Another more general approach to Thought Awareness comes with logging stress in a Stress Diary . One of the benefits of using a Stress Diary is that, for one or two weeks, you log all of the unpleasant things in your life that cause you stress. This will include negative thoughts and anxieties, and can also include difficult or unpleasant memories and situations that you perceive as negative.

By logging your negative thoughts for a reasonable period of time, you can quickly see patterns in your negative thinking. When you analyze your diary at the end of the period, you should be able to see the most common and most damaging thoughts. Tackle these as a priority.

Thought awareness is the first step in the process of managing negative thoughts, as you can only manage thoughts that you’re aware of. – Mind Tools

Two More Methods To Lower Stress With Positive Thinking

Here are two more simple techniques that you can put in place today that will realign your thoughts toward a more positive direction and lower your stress in the process. We all know that stress hormones are produced every time we experience stress.

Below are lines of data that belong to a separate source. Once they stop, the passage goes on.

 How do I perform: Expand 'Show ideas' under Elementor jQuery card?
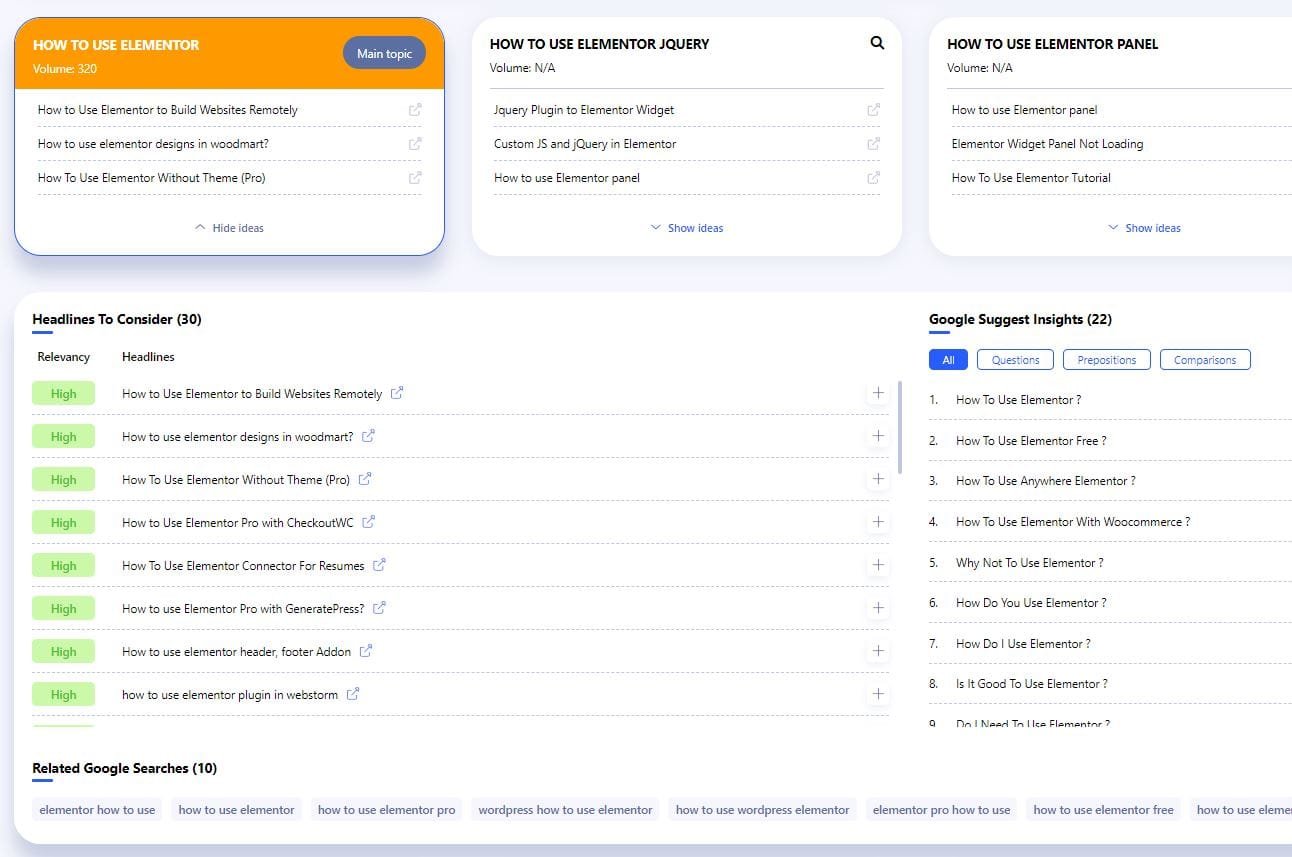(x=687, y=228)
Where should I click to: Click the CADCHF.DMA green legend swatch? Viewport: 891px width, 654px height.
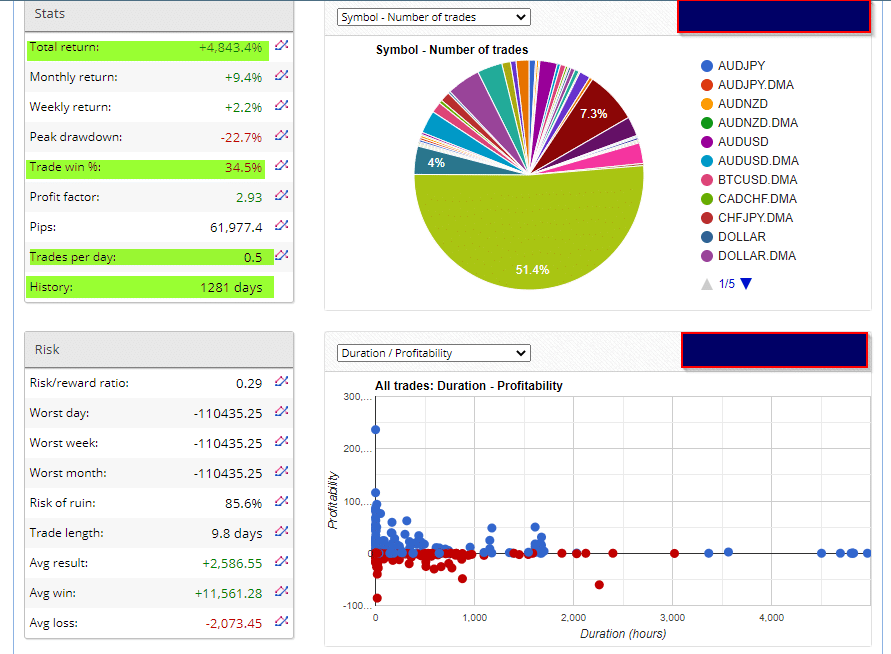(707, 199)
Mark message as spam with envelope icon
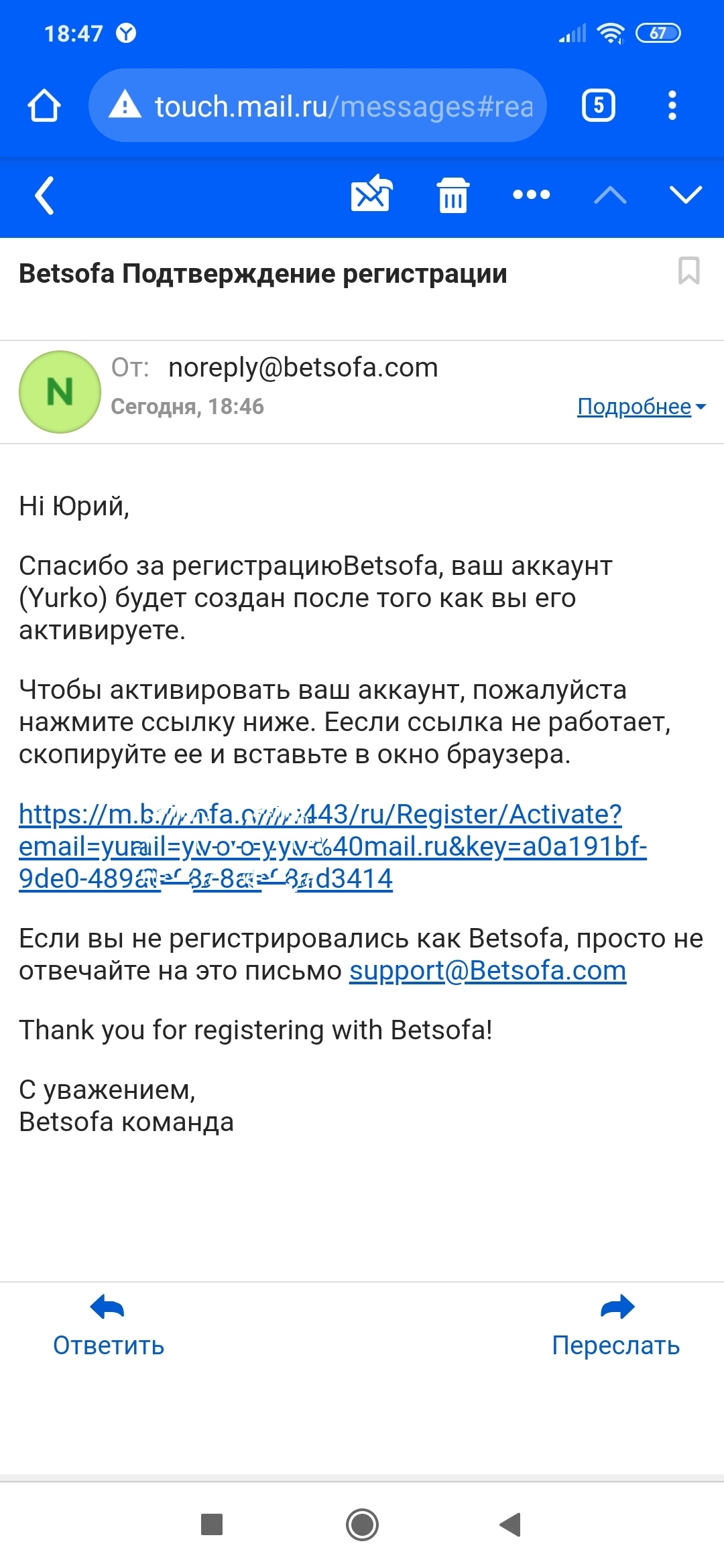Image resolution: width=724 pixels, height=1568 pixels. pos(371,194)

Some levels of stress are normal and needed so that we humans will be motivated to move through our day. But prolonged levels of stress produce an over-abundance of stress hormones and can damage your health and outlook.

Try these simple techniques to help limit the time that you experience stress from those events we all experience day in and day out and at the same time help you lower your cortisol level so you feel much better.

They Appreciate What They Have

Taking time to contemplate what you’re grateful for isn’t merely the “right” thing to do. It also improves your mood, because it reduces the stress hormone cortisol by 23%. Research conducted at the University of California, Davis found that people who worked daily to cultivate an attitude of gratitude experienced improved mood, energy, and physical well-being. It’s likely that lower levels of cortisol played a major role in this…

…They Stay Positive

Positive thoughts help make stress intermittent by focusing your brain’s attention onto something that is completely stress-free. You have to give your wandering brain a little help by consciously selecting something positive to think about. Any positive thought will do to refocus your attention. When things are going well, and your mood is good, this is relatively easy. When things are going poorly, and your mind is flooded with negative thoughts, this can be a challenge. In these moments, think about your day and identify one positive thing that happened, no matter how small. If you can’t think of something from the current day, reflect on the previous day or even the previous week. Or perhaps you’re looking forward to an exciting event that you can focus your attention on. The point here is that you must have something positive that you’re ready to shift your attention to when your thoughts turn negative. – World Economic Forum

 

How many times a day are you grateful for something?